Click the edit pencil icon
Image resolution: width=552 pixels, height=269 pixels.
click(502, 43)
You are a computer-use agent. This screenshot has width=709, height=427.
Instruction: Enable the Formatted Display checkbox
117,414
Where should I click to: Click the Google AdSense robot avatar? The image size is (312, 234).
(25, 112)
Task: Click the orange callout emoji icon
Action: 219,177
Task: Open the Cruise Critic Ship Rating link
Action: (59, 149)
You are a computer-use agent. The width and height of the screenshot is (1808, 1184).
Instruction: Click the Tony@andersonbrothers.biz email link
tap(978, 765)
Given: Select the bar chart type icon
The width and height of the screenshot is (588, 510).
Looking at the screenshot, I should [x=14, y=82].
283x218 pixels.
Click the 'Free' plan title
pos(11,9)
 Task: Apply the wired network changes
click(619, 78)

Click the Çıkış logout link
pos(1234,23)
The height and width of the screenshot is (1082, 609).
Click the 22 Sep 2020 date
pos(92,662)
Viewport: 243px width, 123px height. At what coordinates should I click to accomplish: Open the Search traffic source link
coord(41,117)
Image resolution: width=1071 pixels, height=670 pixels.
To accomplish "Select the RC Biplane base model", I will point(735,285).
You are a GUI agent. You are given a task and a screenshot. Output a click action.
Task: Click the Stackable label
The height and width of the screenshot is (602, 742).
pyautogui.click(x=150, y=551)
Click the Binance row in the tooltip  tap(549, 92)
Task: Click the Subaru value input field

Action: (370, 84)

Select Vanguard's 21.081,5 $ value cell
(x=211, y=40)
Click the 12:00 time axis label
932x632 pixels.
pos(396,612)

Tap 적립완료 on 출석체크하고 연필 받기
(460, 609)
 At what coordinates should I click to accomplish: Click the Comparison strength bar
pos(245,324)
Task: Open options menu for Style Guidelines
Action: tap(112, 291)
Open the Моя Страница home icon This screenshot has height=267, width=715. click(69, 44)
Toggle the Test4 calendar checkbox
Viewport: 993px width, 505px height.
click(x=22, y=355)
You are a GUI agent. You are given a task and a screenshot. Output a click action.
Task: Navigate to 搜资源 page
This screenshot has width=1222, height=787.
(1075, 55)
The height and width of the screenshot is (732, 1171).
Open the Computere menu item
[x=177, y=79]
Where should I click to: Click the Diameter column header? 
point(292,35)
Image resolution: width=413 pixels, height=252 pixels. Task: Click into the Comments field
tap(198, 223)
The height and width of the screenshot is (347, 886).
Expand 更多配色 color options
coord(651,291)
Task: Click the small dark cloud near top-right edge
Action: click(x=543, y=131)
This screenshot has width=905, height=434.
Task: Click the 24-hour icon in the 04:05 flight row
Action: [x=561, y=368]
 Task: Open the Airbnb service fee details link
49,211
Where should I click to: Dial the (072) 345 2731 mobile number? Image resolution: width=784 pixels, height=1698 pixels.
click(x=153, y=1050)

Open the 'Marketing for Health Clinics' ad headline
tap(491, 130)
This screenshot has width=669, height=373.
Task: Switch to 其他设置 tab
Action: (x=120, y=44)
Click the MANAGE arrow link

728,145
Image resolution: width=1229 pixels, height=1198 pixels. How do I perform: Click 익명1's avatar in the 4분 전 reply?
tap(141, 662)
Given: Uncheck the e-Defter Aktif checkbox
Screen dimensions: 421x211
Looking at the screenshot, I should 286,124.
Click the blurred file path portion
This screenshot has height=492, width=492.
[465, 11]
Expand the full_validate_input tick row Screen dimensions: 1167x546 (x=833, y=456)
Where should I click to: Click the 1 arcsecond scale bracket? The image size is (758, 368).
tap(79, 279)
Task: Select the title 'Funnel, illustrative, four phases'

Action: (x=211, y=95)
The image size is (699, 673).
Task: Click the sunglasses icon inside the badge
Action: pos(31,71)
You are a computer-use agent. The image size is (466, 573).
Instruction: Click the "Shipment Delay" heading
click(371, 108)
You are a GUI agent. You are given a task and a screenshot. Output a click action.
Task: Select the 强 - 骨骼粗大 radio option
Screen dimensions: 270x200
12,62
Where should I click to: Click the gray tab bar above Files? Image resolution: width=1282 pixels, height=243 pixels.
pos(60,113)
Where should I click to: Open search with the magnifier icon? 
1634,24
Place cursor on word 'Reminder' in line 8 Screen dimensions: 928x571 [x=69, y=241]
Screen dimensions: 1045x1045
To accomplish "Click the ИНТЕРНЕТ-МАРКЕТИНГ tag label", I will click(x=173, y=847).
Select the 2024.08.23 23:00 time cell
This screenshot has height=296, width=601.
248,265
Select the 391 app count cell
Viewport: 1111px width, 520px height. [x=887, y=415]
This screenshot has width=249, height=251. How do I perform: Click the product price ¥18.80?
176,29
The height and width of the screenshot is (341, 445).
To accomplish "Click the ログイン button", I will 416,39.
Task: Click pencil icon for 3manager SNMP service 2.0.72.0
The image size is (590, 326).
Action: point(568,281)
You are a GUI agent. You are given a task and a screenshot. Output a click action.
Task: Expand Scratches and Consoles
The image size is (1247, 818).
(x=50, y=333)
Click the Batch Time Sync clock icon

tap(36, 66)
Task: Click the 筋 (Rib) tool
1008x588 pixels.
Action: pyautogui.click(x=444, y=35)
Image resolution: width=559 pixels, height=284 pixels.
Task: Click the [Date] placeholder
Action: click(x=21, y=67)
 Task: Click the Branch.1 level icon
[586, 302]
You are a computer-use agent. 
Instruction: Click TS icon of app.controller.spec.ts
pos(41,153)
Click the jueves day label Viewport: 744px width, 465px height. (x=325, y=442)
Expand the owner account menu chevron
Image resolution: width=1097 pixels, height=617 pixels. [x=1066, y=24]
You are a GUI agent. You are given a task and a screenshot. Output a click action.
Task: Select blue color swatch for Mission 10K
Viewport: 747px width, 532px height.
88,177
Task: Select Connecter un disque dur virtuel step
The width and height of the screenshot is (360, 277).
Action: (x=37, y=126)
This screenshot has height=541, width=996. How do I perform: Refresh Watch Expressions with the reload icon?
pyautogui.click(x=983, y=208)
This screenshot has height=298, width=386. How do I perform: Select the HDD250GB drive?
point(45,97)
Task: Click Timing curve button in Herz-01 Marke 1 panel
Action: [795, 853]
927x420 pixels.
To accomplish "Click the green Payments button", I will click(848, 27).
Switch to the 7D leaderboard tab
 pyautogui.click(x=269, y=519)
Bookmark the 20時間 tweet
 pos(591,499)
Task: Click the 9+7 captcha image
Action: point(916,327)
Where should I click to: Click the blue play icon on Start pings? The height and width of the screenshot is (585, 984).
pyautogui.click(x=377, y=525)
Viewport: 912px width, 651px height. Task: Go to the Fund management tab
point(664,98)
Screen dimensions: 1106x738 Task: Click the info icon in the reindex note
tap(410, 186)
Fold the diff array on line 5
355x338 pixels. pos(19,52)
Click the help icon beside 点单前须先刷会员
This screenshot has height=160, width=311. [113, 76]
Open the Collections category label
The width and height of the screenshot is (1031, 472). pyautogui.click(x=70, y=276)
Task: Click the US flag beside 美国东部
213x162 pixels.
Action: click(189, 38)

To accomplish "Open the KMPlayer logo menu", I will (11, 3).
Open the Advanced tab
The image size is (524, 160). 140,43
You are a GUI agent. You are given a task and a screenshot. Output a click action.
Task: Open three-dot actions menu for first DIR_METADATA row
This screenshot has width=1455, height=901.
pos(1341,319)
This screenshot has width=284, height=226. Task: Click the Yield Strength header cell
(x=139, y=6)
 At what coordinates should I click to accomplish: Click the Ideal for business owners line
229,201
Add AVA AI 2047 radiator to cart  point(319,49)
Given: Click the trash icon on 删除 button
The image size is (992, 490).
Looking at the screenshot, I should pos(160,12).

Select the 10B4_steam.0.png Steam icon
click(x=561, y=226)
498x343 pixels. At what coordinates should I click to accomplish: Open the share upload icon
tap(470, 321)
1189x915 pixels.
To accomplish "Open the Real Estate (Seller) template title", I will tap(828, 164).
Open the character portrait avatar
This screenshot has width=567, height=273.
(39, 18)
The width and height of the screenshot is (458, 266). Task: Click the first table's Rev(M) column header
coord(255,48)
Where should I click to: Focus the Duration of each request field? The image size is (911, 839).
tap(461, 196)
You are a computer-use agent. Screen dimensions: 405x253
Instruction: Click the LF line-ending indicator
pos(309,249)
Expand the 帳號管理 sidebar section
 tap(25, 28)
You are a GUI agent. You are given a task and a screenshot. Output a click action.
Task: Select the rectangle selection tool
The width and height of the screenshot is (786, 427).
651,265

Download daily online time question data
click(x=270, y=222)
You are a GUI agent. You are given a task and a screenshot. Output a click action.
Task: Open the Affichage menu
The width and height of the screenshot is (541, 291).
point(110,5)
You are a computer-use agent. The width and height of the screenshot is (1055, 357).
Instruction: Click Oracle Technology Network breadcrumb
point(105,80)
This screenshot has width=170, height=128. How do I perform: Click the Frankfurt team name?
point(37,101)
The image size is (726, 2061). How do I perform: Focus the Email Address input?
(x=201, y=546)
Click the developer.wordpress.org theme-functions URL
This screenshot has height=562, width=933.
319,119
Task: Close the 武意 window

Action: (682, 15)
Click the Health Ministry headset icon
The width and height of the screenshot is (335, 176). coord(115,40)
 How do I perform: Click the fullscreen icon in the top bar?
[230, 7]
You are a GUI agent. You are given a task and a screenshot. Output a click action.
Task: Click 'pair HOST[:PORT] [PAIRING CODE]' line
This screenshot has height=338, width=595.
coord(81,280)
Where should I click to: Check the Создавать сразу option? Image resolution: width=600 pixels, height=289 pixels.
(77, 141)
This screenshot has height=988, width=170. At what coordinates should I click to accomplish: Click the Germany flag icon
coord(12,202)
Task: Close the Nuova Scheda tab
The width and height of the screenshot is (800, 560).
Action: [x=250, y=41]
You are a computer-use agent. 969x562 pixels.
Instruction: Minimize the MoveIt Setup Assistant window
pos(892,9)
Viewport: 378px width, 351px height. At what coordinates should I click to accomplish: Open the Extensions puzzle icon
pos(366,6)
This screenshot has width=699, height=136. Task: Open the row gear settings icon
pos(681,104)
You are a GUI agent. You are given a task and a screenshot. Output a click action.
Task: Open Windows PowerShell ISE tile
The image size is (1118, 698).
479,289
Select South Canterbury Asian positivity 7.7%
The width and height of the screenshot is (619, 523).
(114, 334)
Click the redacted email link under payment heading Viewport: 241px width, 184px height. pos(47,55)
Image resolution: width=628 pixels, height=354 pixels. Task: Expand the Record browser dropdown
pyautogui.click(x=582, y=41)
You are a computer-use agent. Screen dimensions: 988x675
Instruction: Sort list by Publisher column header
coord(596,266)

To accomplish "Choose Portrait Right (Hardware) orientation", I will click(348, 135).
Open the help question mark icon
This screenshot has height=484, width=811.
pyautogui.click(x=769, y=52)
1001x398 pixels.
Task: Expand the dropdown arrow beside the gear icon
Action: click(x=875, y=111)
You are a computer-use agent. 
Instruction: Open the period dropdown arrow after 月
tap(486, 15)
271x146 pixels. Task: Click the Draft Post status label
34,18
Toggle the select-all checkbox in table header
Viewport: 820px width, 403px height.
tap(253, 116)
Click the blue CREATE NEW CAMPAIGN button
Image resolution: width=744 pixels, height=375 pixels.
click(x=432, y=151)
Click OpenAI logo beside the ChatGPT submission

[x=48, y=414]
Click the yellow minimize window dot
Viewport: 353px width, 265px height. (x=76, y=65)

-=-=-

■ What needs to be done
For each line of the material that contains "pencil", return a copy.

■ Exercise answer
Click the edit pencil icon
Task: Click pencil icon for 3manager SNMP service 2.0.72.0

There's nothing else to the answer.